● **Source document**
************

By Jan Herman
Today, when the liberation of Auschwitz-Birkenau is recalled with “the mournful whistle of an imaginary [death] train,” the little-known No!Art art of Boris Lurie looms like a signal from the remembered depths. See, for example, his “Red Shit Sculpture” (below), or “Immigrant’s Box”, or “New York-Rumbula” (bottom), or “Bowl of Chains,” or his “Immigrant’s Suitcase” series.
One terrible irony of Lurie’s art is that it is “beautiful” in spite of itself, an aesthetic effect alien to his experience as a survivor of Buchenwald-Magdeburg and other concentration camps, where he was enslaved for four years and where human degradation knew no bounds. But Lurie has probed the human abyss not only with his art but with his words.
Here, for example, is the conclusion of his essay about vaporous girlie pin-ups for a 1960
exhibition,“Les Lions,” which describes the Holocaust in terms most of us can understand:
The stray dogs in my backyard are perennially hungry. The Monster makes them act out their frustration through formal well-rehearsed action. The dogs beg: they throw their paws around wildly, they run around in circles. Then the Monster throws them some bones. The meat had been all but completely eaten away, but the dogs devour them greedily and fall asleep. And in their dog-dreams they imagine themselves as superb great masters, far away in time and space, performing never ending ritual gestures. But soon they awaken, and they are as hungry as before, and the yard is as dirty as before. I have a painting in front of me. Legibly printed on its right side are the words: Liberty or Lice
In German, I’m told, this passage is even stronger. Hunde (dog) has much more power, says my German-speaking friend Bill Osborne, “because it is a very strong insult.” The idea, of course, is that “humans behave likedogs — clawing, shitting, wallowing in their own filth, devouring raw meat, bones and all.” Ungehauer (monster) is stronger still, “because it refers to an entity that is undefinable, horrible, beyond description,” Osborne adds. “It is a very German word, coming from a forest people’s perception of something unspeakable in the darkness of the trees at night.” And verschlingen (devour) is far more potent “because it describes the way dogs ravenously slaver over and swallow things whole like bones. The hard, guttural sounds and pounding rhythm of the words increase the starkness of the effect.”

************

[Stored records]
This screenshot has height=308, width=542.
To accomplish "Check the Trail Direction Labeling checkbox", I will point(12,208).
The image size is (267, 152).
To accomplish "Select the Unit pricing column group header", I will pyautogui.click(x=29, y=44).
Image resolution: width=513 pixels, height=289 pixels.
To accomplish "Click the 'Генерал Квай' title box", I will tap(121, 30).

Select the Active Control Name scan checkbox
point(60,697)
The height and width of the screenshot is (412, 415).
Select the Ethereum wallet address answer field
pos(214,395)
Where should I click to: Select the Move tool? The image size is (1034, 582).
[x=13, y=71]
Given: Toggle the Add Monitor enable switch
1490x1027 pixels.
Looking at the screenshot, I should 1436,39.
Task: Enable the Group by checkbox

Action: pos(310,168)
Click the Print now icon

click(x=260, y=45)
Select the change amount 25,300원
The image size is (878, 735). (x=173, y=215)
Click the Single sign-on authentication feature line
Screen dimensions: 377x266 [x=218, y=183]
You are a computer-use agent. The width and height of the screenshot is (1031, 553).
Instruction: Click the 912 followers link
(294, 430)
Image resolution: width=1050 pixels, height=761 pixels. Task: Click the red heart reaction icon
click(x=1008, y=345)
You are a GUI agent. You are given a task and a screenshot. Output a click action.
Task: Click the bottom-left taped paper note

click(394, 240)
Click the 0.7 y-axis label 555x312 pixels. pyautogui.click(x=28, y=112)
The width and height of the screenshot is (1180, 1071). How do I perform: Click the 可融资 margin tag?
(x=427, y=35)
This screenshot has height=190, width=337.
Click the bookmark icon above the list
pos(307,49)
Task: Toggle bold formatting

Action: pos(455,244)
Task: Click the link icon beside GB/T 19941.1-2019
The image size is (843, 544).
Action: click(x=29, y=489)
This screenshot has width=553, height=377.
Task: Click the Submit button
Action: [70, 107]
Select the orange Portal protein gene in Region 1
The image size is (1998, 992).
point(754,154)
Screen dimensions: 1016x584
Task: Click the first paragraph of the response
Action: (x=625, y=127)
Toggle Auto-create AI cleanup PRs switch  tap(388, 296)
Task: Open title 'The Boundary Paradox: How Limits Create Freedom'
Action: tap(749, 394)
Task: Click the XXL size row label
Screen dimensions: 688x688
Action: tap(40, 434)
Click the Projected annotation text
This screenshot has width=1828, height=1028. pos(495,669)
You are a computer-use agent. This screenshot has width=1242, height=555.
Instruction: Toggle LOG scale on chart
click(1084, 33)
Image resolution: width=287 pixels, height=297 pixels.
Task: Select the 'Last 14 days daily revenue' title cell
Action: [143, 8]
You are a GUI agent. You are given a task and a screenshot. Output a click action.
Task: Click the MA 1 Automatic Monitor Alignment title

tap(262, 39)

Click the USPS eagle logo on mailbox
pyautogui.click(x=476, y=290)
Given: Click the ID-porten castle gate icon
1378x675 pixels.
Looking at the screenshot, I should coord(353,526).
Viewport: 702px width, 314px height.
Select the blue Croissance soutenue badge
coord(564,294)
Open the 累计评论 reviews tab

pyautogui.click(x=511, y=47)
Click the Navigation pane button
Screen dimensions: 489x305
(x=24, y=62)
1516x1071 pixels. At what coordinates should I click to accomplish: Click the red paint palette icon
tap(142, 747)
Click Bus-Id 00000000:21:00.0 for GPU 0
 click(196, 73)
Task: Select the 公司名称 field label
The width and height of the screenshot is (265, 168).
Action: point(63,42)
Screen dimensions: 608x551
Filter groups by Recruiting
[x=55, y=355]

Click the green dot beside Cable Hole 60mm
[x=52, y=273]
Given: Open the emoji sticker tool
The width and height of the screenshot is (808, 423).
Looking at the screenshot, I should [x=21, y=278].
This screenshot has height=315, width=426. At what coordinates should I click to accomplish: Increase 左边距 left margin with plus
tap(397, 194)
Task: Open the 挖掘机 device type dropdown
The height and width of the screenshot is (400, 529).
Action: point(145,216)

************

● **Problem to solve**
Pick up the piece on Boris Lurie's art after its last sentence and carry it on.

● **Response to the task**
By a nice coincidence the Clayton Gallery & Outlaw Museum on Manhattan’s Lower East Side is exhibiting some of Lurie’s work in a group show that runs through Feb. 27 (161 Essex St., 212-477-1363). The other artists in the show are Mary Beach, Taylor Mead and Herbert Huncke.
Postscript: The opening of the show was jammed. Gallery owner, co-curator (and, I might add, a warm and generous host) Clayton Patterson sent along some photos of the guests. Boris Lurie, left, couldn’t make it to the opening because he was recovering from heart by-pass surgery. That’s him sitting on the bed at home, with Clayton behind him. There’s Mary Beach, right, with the writer Victor Bockris at the gallery.
Taylor Mead was having a ball prancing and dancing for guests who came loaded with cameras. Before the opening Mead and a friend were singing songs and strumming banjos at a party in The Pink Pony, a friendly neighborhood restaurant around the corner from the gallery. Come to think of it, Mead might have been playing a miniature guitar. There he is (left) at the gallery with the artist Andre Serrano (far left). Behind them are some of Mead’s acrylics on canvas.